Harry Potter publisher Bloomsbury unveiled a 74 percent drop in 2006 profit on Tuesday and said it was hunting for acquisitions to fill the void left by the boy wizard when his final adventure is released in July.
Bloomsbury's reliance on J.K. Rowling's smash children's book series was underscored as the company posted a steep fall in profit in a year of no major new Harry Potter releases.
The British publisher - whose authors include Margaret Atwood, William Boyd and Joanna Trollope - saw its pretax profit in the year to end-December fall to 5.2 million pounds ($10.26 million) from 20.1 million.

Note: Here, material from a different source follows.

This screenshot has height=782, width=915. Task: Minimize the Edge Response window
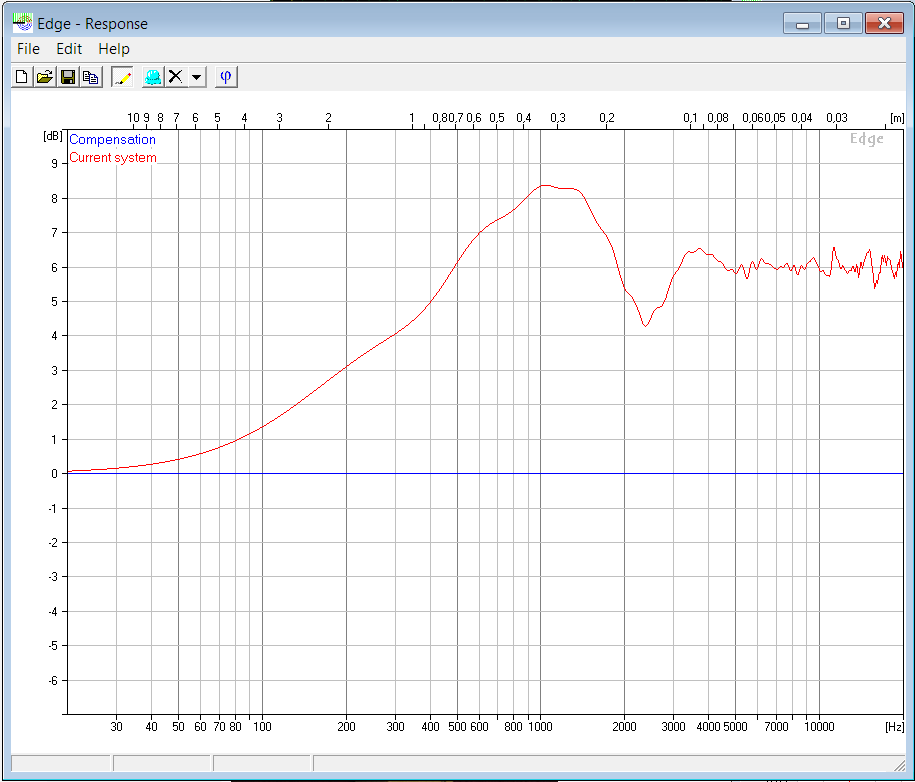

The final Harry Potter novel, "Harry Potter and the Deathly Hallows" is due to hit bookstores on July 21.
Speculation has been rife that author J.K. Rowling, who became the world's first billion-dollar author on the back of the success of the Harry Potter books and movies, may kill Harry off at the end of book seven. Bloomsbury, which has enjoyed phenomenal success with Harry Potter, said that it was interested in businesses that complement its existing activities and also broaden its involvement in media.
Bloomsbury's 2006 group turnover dropped 31.5 percent to 74.8 million pounds from 109.1 million. "We have made 10 already and we are looking for further and bigger acquisitions that complete our core strengths in either adults, childrens' or reference publishing," Bloomsbury Chairman Nigel Newton told Reuters in an interview.
Any deals would most likely occur in the company's core markets of the UK, Germany and the United States, he added, with funding depending on the nature and size of the businesses involved.
Bloomsbury said it had seen a good start to the current year with a strong pipeline of new books by Khaled Hosseini, author of "The Kite Runner", and Rowling's "Harry Potter and the Deathly Hallows." Bloomsbury authors with new books on the way include Michael Ondaatje, Joanna Trollope, Celia Rees and Anthony Bourdain.
A December profit warning, which has left shares in the company trailing the FTSE Media Index by around 30 percent over the past three months was due to tough pre-Christmas trading, the company not completing budgeted reference rights sales by the year-end and the sharp fall in revenue.